The shallow slope of the beach results in pretty heavy surf under most conditions. We won't know what those conditions are until we get there."
"We?" Sergeant George Hart thought, somewhat unkindly.
What's this we crap? We're not going. These guys are going.
"At that time-when the Pelican surfaces-a decision will have to be made," Banning went on, "whether to try to land the entire team and all the equipment. If the surf or other conditions make that too risky, then we'll put just Chief Wallace and three other men ashore.

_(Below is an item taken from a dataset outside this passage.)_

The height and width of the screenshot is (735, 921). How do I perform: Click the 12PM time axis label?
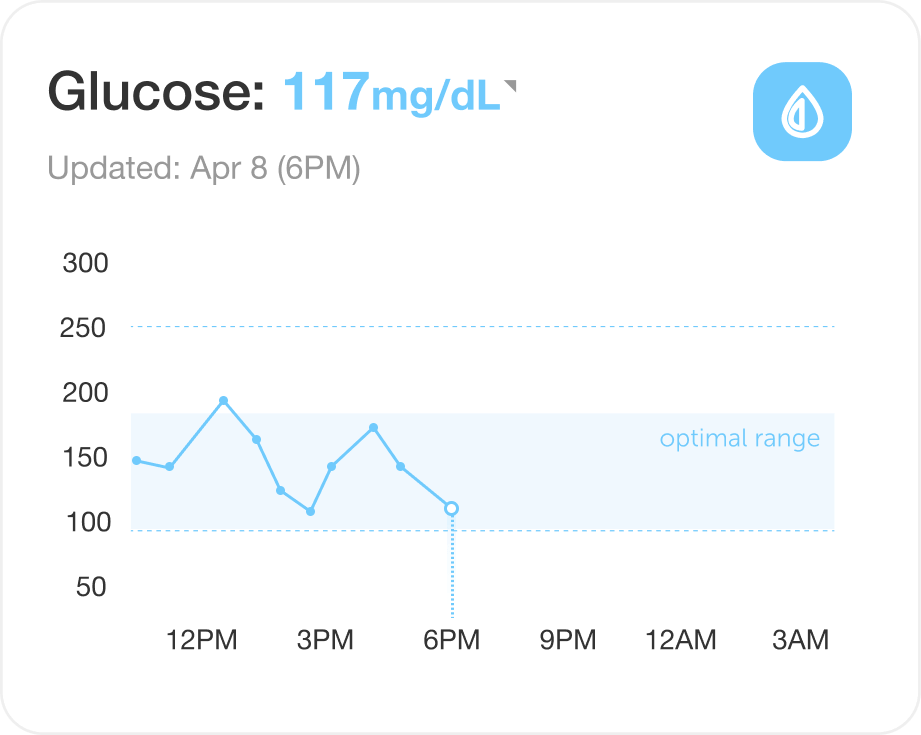point(201,640)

"That decision will be made by Lieutenant McCoy. Lieutenant McCoy's something of an expert on rubber-boat landings.
The last one he made was on Makin Island with the Marine Raiders." Heads turned to look at Lieutenant K. R. McCoy.
That was probably necessary, George Hart decided, to impress these people. But McCoy sure didn't like it.
"If it turns out we can only put four men ashore safely, two will immediately start out for Ferdinand Six. Two will remain on the beach. The two on the beach will have two missions. The first is to conduct tests of the beach, to see if the sand there will support the weight of an airplane. That information will be sent to the submarine and then relayed here. After that the submarine will immediately depart the area; it will return the following day. Their second mission will be to tell the submarine, after its return, whether or not it is safe to land the full team.
"Repeated attempts to land the replacement team and its equipment will be made until they are successful or the tests have indicated that the beach will take an aircraft.
"If that proves to be the case, then the aircraft will land there with the second replacement team and its equipment. That will of course solve both the insertion and extraction problems, since the aircraft will take the present team out with it, as well as the two people we insert onto the beach.
"The problem-at least in my judgment-is that the aircraft plan is not likely to work. If it doesn't, then the insertion of the replacement team and the extraction of the people now operating Ferdinand Six will be by submarine."